Agriculture has led to continuing shifts in human lifestyles. With it, we moved to growing what we once gathered as nomadic bands, and selling foods whose ancestor species we gradually domesticated. Industrialized farming, the present-day version, has never had the full protections legislated for other U.S. labor categories. Willful negligence permeates agriculture, resulting in isolation and social exclusion, and inattention to basic human needs. Hidden within agriculture are the seeds for a gray zone where workers experience the bare life that is re-created by local infra-structures that render them marginal to privileges experienced by and guaranteed to others. Drug and alcohol use are among the positional consequences to farm workers. Though fascinated by agricultural production, in the end, we too often ignore the men and women, both young and old, who perform the labor that provides our food.
Despite their role in the production of perishable fruits and vegetables, sold canned or fresh, and the grains used in the manufacture of synthetic foods, farm workers are the people who are “invisible and voiceless”, when we think of full labor rights and the systematic enforcement of existing occupational health and safety laws. Farm workers put in long hours generally outdoors, experience sub-standard housing, receive low wages for demanding work, all the while they remain isolated from the rest of society. Routine tasks simplify their labor but generate fatigue, body aches, and the potential for serious accidents as well as the boredom that accompanies succession of the same tasks performed by repetitive body motions.
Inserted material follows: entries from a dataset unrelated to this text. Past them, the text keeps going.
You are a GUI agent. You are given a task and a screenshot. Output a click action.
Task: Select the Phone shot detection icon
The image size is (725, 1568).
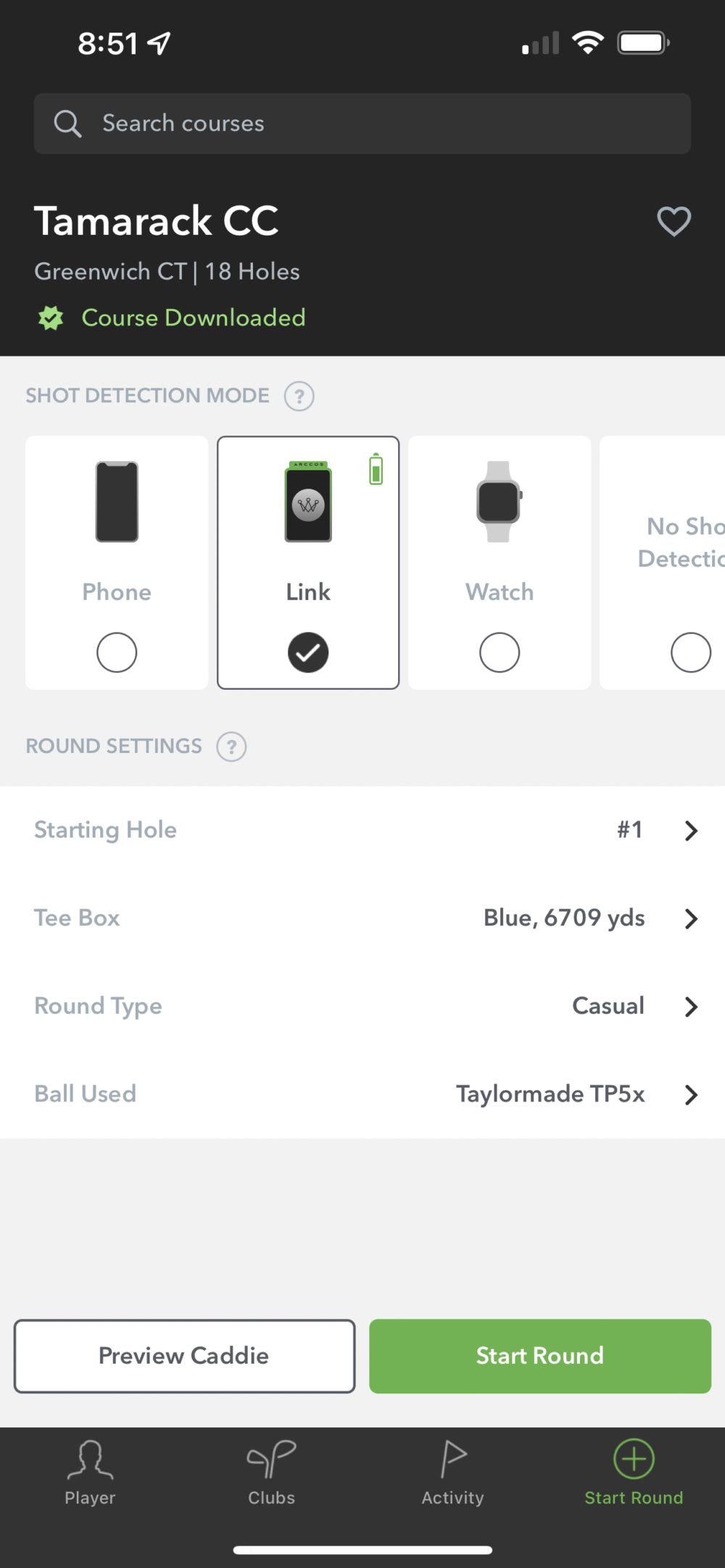117,502
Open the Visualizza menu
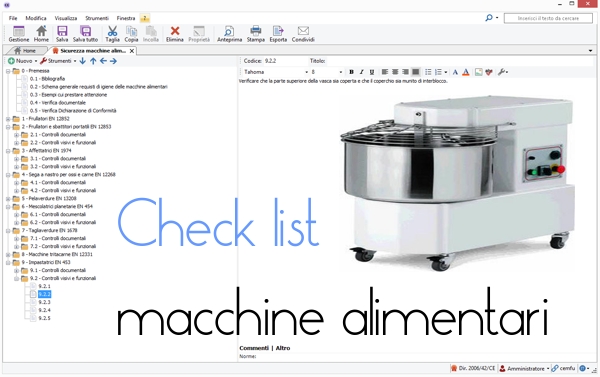Screen dimensions: 600x377 coord(65,18)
To ease the pain and cope with their working and living conditions, many workers drink and some use drugs. They seek illicit supplies in familiar areas where they live and/or accept what is offered by labor contractors and third parties while traveling on-the-season, and rare few sellers who arise from their ranks. Borrowing from idioms of criminal justice and addiction services, we can speak of a process of “willful neglect” in agriculture that “enables” farm worker drug use.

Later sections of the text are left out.